[Exercise 1]
Rewrite the paragraph of the Newworldson text that begins "Newworldson is a Canadian Christian pop/soul band" in fewer words, keeping its main facts.
[Exercise 2]
Reproduce the part of the Newworldson text starting at "Critical reception and" and ending at "alto saxophone (2012–present)".
[Exercise 3]
Supply the next part of the text about the band Newworldson, picking up after its final line.

[Text segment]
※ ※ ※
Newworldson is a Canadian Christian pop/soul band based in St. Catharines, Ontario. Their musical style is very eclectic, but is principally soul music. The band is signed to Inpop Records and has toured extensively with the Newsboys. The band has toured in North America, Europe, and Australia and New Zealand.

History
The band was formed in a jazz bar in downtown St. Catharines, Ontario, Canada and released its debut album, Roots Revolution, in 2005.

Critical reception and charting
Newworldson's Salvation Station was selected as one of the twenty best albums of 2008 by Cross Rhythms, while Christianity Today voted Salvation Station No. 3 on their list of Best Christian Albums of 2008.  The album hit No. 26 on Billboard magazines's Top Heatseekers chart in 2008, and 34 on the Top Christian Albums chart.  The band's third album is the self-titled Newworldson contained the single "There is a Way", which reached No. 2 on Billboard's Christian Songs chart on March 20, 2010.

Members 

 Current
 Joel Parisien – vocals, keyboards (2006–present)
 Mark Rogers – drums (2006–present)
 Leroy Emmanuel – guitar, vocals (2012–present)
 John Irvine – bass, vocals (2012–present)
 Darryl Dixon – alto saxophone (2012–present)
 Dave Watson – tenor, baritone saxophone (2012–present)

 Former
 Rich Moore – bass, vocals (2006-2012)
※ ※ ※
[Material supplied]
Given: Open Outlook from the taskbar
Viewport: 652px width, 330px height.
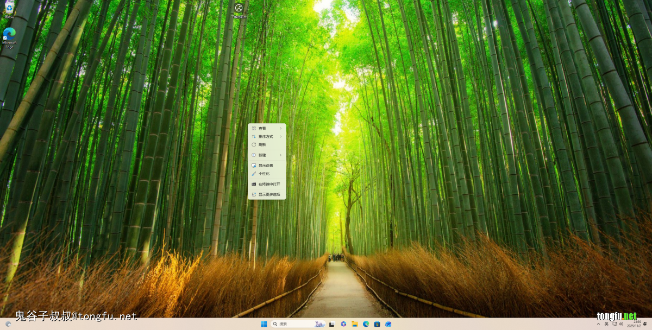Looking at the screenshot, I should click(388, 324).
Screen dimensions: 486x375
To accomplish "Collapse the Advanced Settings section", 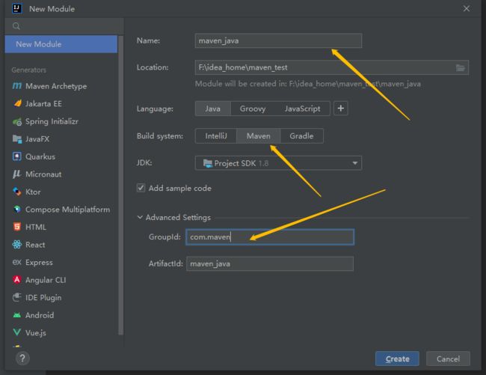I will pyautogui.click(x=174, y=217).
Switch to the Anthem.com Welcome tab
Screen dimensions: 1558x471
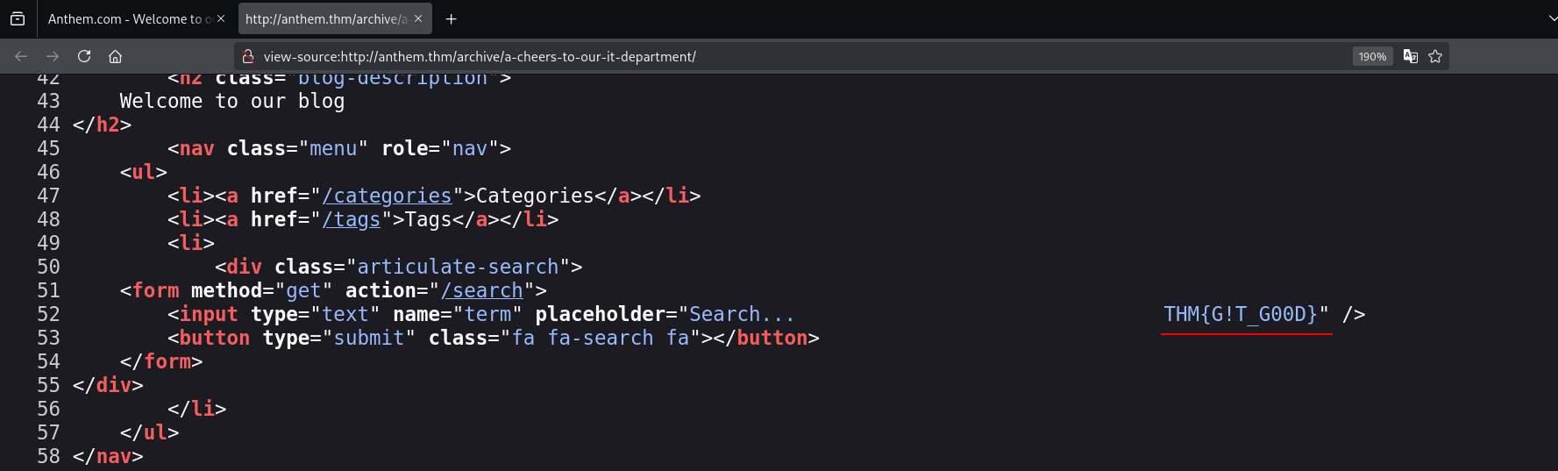click(x=127, y=18)
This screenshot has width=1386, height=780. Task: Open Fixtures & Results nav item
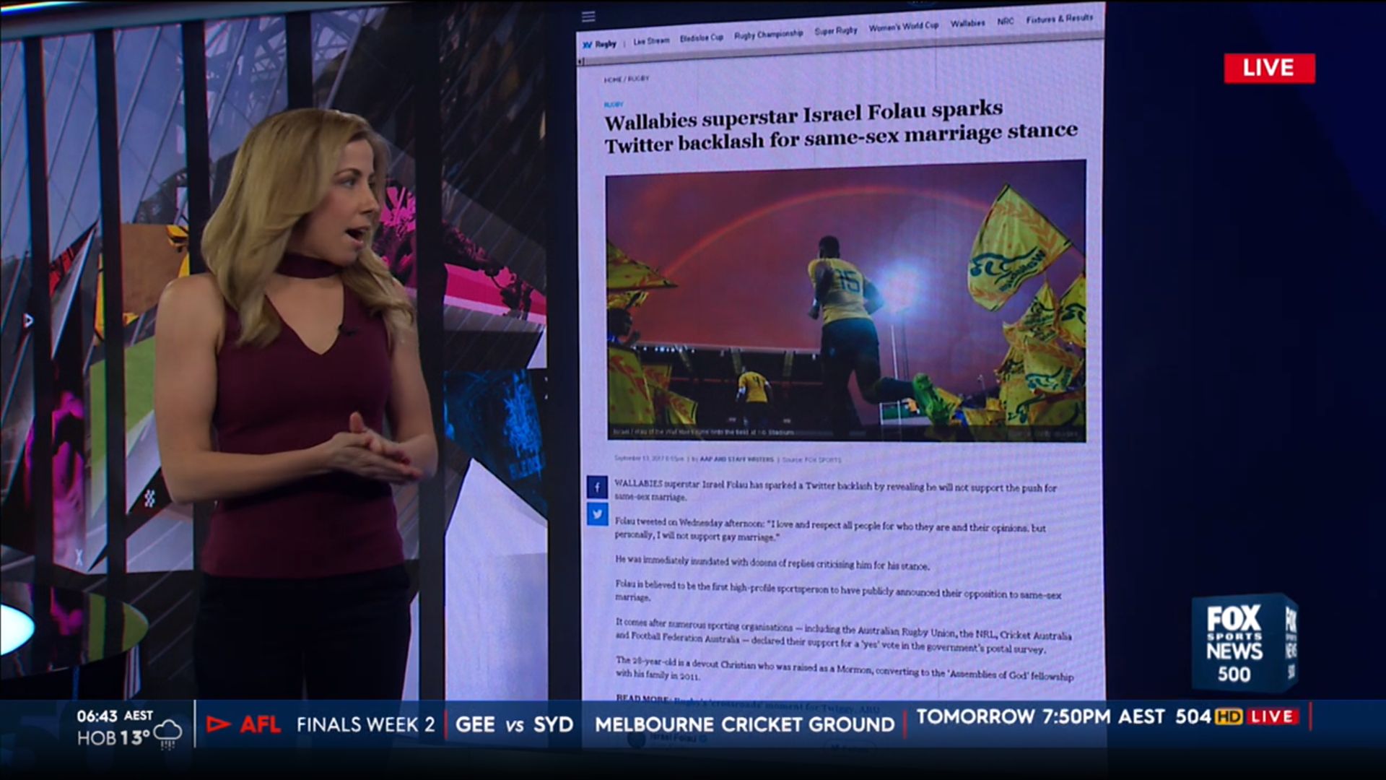point(1059,19)
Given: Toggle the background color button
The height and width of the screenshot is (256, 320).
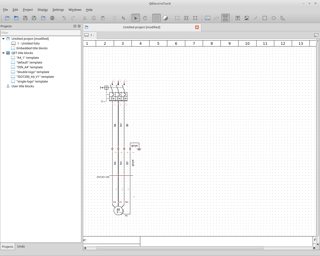Looking at the screenshot, I should click(166, 18).
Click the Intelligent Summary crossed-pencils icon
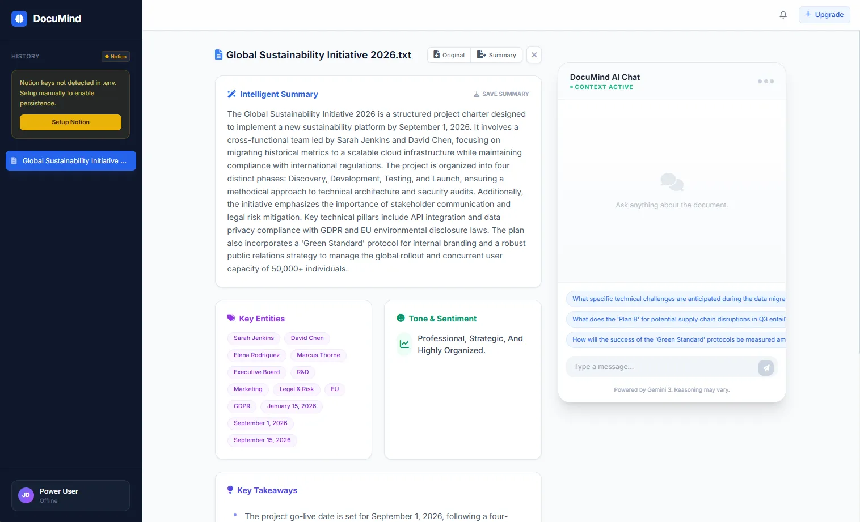This screenshot has width=860, height=522. (x=231, y=94)
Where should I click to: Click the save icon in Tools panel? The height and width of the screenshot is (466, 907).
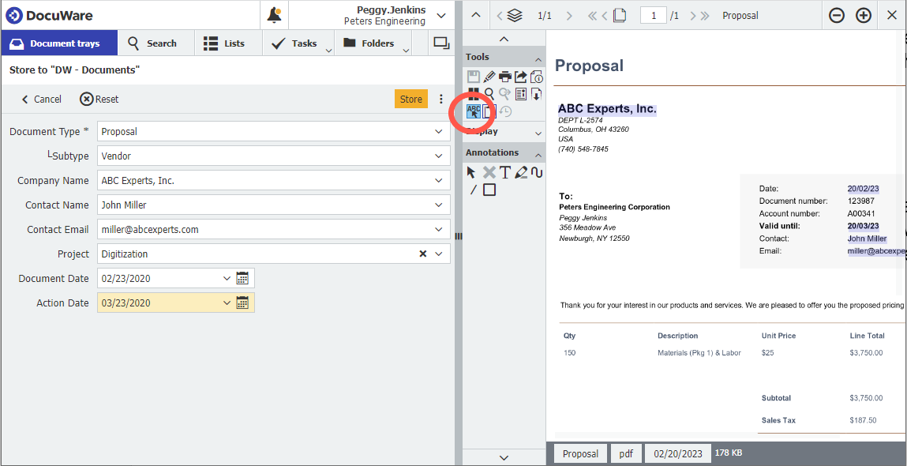tap(473, 76)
※ ※ ※
[Exercise output 1]
Newworldson, a Canadian Christian band from St. Catharines, Ontario, plays an eclectic style rooted mainly in soul. Signed to Inpop Records, it has toured widely with the Newsboys and has performed across North America, Europe, Australia and New Zealand.

[Exercise output 2]
Critical reception and charting
Newworldson's Salvation Station was selected as one of the twenty best albums of 2008 by Cross Rhythms, while Christianity Today voted Salvation Station No. 3 on their list of Best Christian Albums of 2008.  The album hit No. 26 on Billboard magazines's Top Heatseekers chart in 2008, and 34 on the Top Christian Albums chart.  The band's third album is the self-titled Newworldson contained the single "There is a Way", which reached No. 2 on Billboard's Christian Songs chart on March 20, 2010.

Members 

 Current
 Joel Parisien – vocals, keyboards (2006–present)
 Mark Rogers – drums (2006–present)
 Leroy Emmanuel – guitar, vocals (2012–present)
 John Irvine – bass, vocals (2012–present)
 Darryl Dixon – alto saxophone (2012–present)

[Exercise output 3]
 Joshua Franklin Toal – guitar, vocals (2006-2012)

Discography

Studio albums

Live albums

EPs

Singles

Songs on compilations
 YourMusicZone.com No. 1s, "Down From The Mountain" (CMC, 2007)
 Canada Rocks, "Salvation Station" (CMC, 2008)
 Now Hear This: Winter 2010 Sampler, "You Set the Rhythm" (Sparrow, 2010)
 WOW New & Next, "You Set The Rhythm" (EMI CMG, 2010)

Awards and recognition
Gospel Music Association Canada Covenant Awards
 2007 New Artist of the Year
 2007 Folk/Roots Album of the Year: Roots Revolution
 2008 Folk/Roots Album of the Year: Salvation Station
 2009 Group of the Year
 2010 Folk/Roots Album of the Year: Newworldson
 2010 Recorded Song of the Year: "There Is A Way"
 2010 Pop/Contemporary Song of the Year: "There Is A Way"

Juno Awards
 2008 nominee, Contemporary Christian/Gospel Album of the Year: Roots Revolution
 2009 nominee, Contemporary Christian/Gospel Album of the Year: Salvation Station
 2011 nominee, Contemporary Christian/Gospel Album of the Year: Newworldson

References

External links
 
 Newworldson bio at Christianity Today. Retrieved 2009-05-18.
 Newworldson bio at CCM Magazine. Retrieved 2009-02-14.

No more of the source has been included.